NOVA tells how a seemingly simple project became a five-year,
multimillion-dollar technological odyssey.
With the newly restored documents now on display at the National Archives, NOVA
offers the exclusive behind-the-scenes story of how a team of specialists
created the gleaming high-tech encasements for the Charters, which have
experienced flaking ink, improper storage, and overexposure to light during
their long and sometimes perilous history.
"Saving the National Treasures" not only gives viewers a fascinating glimpse of
cutting-edge preservation technology, it also explores the background and
meaning of these documents, particularly the Declaration of Independence, whose
significance changed over time from a simple catalog of grievances against the
English king to a stirring proclamation of the rights of all people.
The Declaration of Independence is also the most imperiled of the founding
Charters. Penned with the purpose of officially dissolving colonial ties with
Great Britain in 1776, the document led a fugitive existence throughout the
American Revolution, traveling from town to town in a strongbox with other
records of the Continental Congress, often barely ahead of advancing British
troops.
After the Revolution, the Declaration was almost loved to death by the new
nation (see The Damage Done). An engraver made a copy in the early 1800s,
probably by moistening the original and transferring some of its ink to a clean
sheet in order to engrave a copper plate. Later, the original hung for decades
opposite a sunny window, further fading the already disappearing text (see
Fading Away).
In 1952, the Declaration of Independence was put on display at the National
Archives along with the Constitution and the Bill of Rights—all sealed in
airtight enclosures of tinted glass filled with helium gas. The encasements
were unsurpassed when they were created, but over time they have developed
unanticipated problems. The glass began to deteriorate and form tiny crystals,
with unknown effects on the documents inside.
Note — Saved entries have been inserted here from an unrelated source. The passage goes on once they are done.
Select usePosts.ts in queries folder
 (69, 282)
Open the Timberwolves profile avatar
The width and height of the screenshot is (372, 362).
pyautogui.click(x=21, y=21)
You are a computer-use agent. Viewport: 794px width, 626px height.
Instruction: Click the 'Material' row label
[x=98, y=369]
NOVA captures the consultations of a blue-ribbon panel appointed to preserve
the Charters using whatever technology necessary. The project goes hand-in-hand
with a complete redesign of the Rotunda at the National Archives, where more
than one million visitors a year view the documents.
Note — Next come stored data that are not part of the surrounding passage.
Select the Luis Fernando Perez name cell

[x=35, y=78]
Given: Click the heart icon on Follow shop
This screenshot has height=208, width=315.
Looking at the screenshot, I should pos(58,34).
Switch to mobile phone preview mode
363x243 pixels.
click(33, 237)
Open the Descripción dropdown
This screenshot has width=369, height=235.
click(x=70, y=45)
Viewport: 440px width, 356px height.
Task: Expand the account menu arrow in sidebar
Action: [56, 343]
Given the stakes and the range of disciplines represented on the
panel—from archivists to conservators to scientists and
engineers—there is a healthy debate about what course to take. Will
specially milled titanium and aluminum frames hold a vacuum? Should the
humidity inside the frames be controlled with silica gel, which has proven
trouble free in similar applications? How far should conservators go in
repairing physical damage to the Charters? (To hear from the conservators, see
A Conservative Approach.)
A riveting moment comes after the decisions are made, the frames are built to
perfection, and the team begins the painstaking process of removing the
documents from their 1950s mounts and making them ready for their new metal
boxes designed to protect against every imaginable natural and human-made
disaster. Only then do we see the Declaration of Independence out in the open
on a table for the first time in half a century, much as it was over 200 years
ago when a group of brave patriots took quills in hand to affix their
signatures.
But the crowning moment comes in the refurbished Rotunda, with the Charters of
Freedom in their lustrous cases (see Case Closed), as new American
citizens from every corner of the globe swear allegiance, not to a ruler or a
piece of geography but to a set of ideas—words written with quills on the
skins of animals, more than two centuries ago.